Крежень не успел расколоться, голова его, седая и ухоженная, свесилась набок, он потерял сознание от удушья, руки обвисли, с пересеченной шрамом губы потекла по подбородку слюна.

– Мразь! – выругался Гуг. И повернулся к Ивану: – Теперь я верю, Ваня, ты был прав, они все ссучились. Да, ссучились и обкладывают меня будто больного, старого медведя в его берлоге. А Ливочку они убили! – Гуг зарыдал. Краски возвращались на его лицо, он вновь превращался в обрюзгшего и багроволицего викинга. Викинга с грустными глазами, но чугунной челюстью.

– Ты мог ошибиться, Гуг, – сказал Иван, – причем тут этот порез?

– Нет! – Хлодрик сразу осек его. – Никогда, Ваня.

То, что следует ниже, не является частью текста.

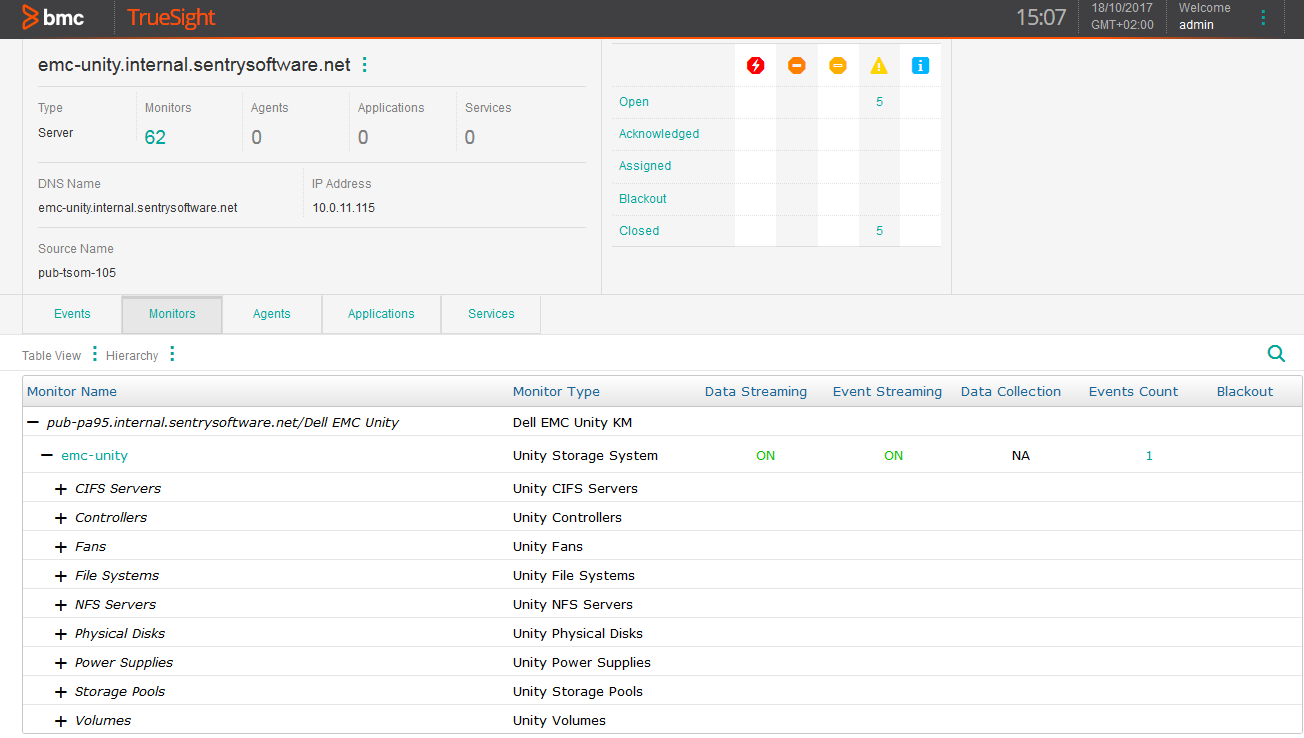Switch to the Events tab
Image resolution: width=1304 pixels, height=738 pixels.
pos(70,313)
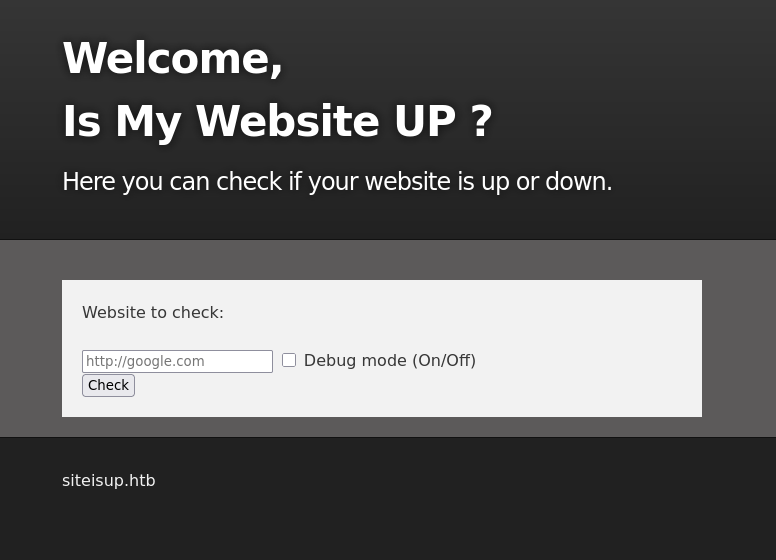The image size is (776, 560).
Task: Click "you can check" in the subtitle
Action: click(200, 182)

Эти вставные ноготки делают из какой-то хреновины, я не знаю, но они всегда режут так, после них всегда шрам светится изнутри, это неземная керамика. Каждый такой ноготок – это метка, Ваня! Их не ставят кому ни попадя. Ай, Лива, Лива моя лапушка, сгубили они тебя, сволочи!

– Она что, одна имеет такой ноготь? – резонно вставил Иван. Он не мог допустить, чтобы Гуг в порыве слепой ярости, дикой и не совсем обоснованной, на его взгляд, ревности, пришиб Седого. Ведь Седой одна из немногих ниточек, обруби ее и бодяга будет длиться вечно.

Пока не придут... Иван уже сам не верил во Вторжение.

Все, что с ним было, казалось бредовым сном. Но был этот бред явственней яви.

Крежень осторожно приоткрыл один глаз, потом второй.

– Прочухался? – спросил Гуг.

Крежень не ответил.

– Ну, Седой, выбирай – здесь тебя прикончить иди в другом тихом местечке? – Гуг не шутил, его неудержимо трясло. Много всего накопилось в этом большом и непростом человеке. Иван глядел на него и думал, вроде бы, и знакомый, свой, понятный до мелочей, и в то же время незнакомый, чужой, непонятный.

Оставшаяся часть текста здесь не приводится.